[Dataset records]
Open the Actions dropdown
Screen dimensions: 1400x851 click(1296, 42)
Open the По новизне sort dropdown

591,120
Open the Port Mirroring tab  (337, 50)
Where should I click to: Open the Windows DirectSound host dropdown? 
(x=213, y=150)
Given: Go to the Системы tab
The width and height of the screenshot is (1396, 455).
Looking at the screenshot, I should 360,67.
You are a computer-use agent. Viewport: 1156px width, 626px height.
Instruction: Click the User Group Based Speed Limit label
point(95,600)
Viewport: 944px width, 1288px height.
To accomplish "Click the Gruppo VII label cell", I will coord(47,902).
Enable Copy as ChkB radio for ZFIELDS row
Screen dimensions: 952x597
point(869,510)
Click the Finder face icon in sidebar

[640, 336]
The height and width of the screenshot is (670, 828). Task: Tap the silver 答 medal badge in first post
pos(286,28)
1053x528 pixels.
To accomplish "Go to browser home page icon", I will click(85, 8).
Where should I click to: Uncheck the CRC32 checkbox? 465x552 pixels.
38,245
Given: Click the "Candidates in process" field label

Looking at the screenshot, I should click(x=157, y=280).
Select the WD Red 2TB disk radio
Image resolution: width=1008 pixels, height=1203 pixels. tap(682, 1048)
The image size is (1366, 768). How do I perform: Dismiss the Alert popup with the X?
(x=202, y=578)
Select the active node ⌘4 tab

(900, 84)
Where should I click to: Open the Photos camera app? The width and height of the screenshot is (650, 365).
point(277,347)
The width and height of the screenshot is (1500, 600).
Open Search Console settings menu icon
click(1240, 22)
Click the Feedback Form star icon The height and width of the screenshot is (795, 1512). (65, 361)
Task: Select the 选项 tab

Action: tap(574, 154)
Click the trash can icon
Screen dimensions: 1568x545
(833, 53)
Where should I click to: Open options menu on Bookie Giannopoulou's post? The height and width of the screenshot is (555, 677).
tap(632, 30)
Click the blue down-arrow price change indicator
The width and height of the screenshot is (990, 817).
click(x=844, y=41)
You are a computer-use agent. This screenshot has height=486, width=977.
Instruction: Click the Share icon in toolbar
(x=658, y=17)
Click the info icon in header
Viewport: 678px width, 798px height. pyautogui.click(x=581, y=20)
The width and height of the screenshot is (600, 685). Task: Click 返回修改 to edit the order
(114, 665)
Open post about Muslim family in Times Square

### Problem requirements
Repeat the entries shown above, every one, word for word.

### Written response
Open the Actions dropdown
Screen dimensions: 1400x851 click(1296, 42)
Open the По новизне sort dropdown

591,120
Open the Port Mirroring tab  (337, 50)
Where should I click to: Open the Windows DirectSound host dropdown? 
(x=213, y=150)
Given: Go to the Системы tab
The width and height of the screenshot is (1396, 455).
Looking at the screenshot, I should 360,67.
You are a computer-use agent. Viewport: 1156px width, 626px height.
Instruction: Click the User Group Based Speed Limit label
point(95,600)
Viewport: 944px width, 1288px height.
To accomplish "Click the Gruppo VII label cell", I will coord(47,902).
Enable Copy as ChkB radio for ZFIELDS row
Screen dimensions: 952x597
point(869,510)
Click the Finder face icon in sidebar

[640, 336]
The height and width of the screenshot is (670, 828). Task: Tap the silver 答 medal badge in first post
pos(286,28)
1053x528 pixels.
To accomplish "Go to browser home page icon", I will click(85, 8).
Where should I click to: Uncheck the CRC32 checkbox? 465x552 pixels.
38,245
Given: Click the "Candidates in process" field label

Looking at the screenshot, I should click(x=157, y=280).
Select the WD Red 2TB disk radio
Image resolution: width=1008 pixels, height=1203 pixels. tap(682, 1048)
The image size is (1366, 768). How do I perform: Dismiss the Alert popup with the X?
(x=202, y=578)
Select the active node ⌘4 tab

(900, 84)
Where should I click to: Open the Photos camera app? The width and height of the screenshot is (650, 365).
point(277,347)
The width and height of the screenshot is (1500, 600).
Open Search Console settings menu icon
click(1240, 22)
Click the Feedback Form star icon The height and width of the screenshot is (795, 1512). (65, 361)
Task: Select the 选项 tab

Action: tap(574, 154)
Click the trash can icon
Screen dimensions: 1568x545
(833, 53)
Where should I click to: Open options menu on Bookie Giannopoulou's post? The height and width of the screenshot is (555, 677).
tap(632, 30)
Click the blue down-arrow price change indicator
The width and height of the screenshot is (990, 817).
click(x=844, y=41)
You are a computer-use agent. This screenshot has height=486, width=977.
Instruction: Click the Share icon in toolbar
(x=658, y=17)
Click the info icon in header
Viewport: 678px width, 798px height. pyautogui.click(x=581, y=20)
The width and height of the screenshot is (600, 685). Task: Click 返回修改 to edit the order
(114, 665)
Open post about Muslim family in Times Square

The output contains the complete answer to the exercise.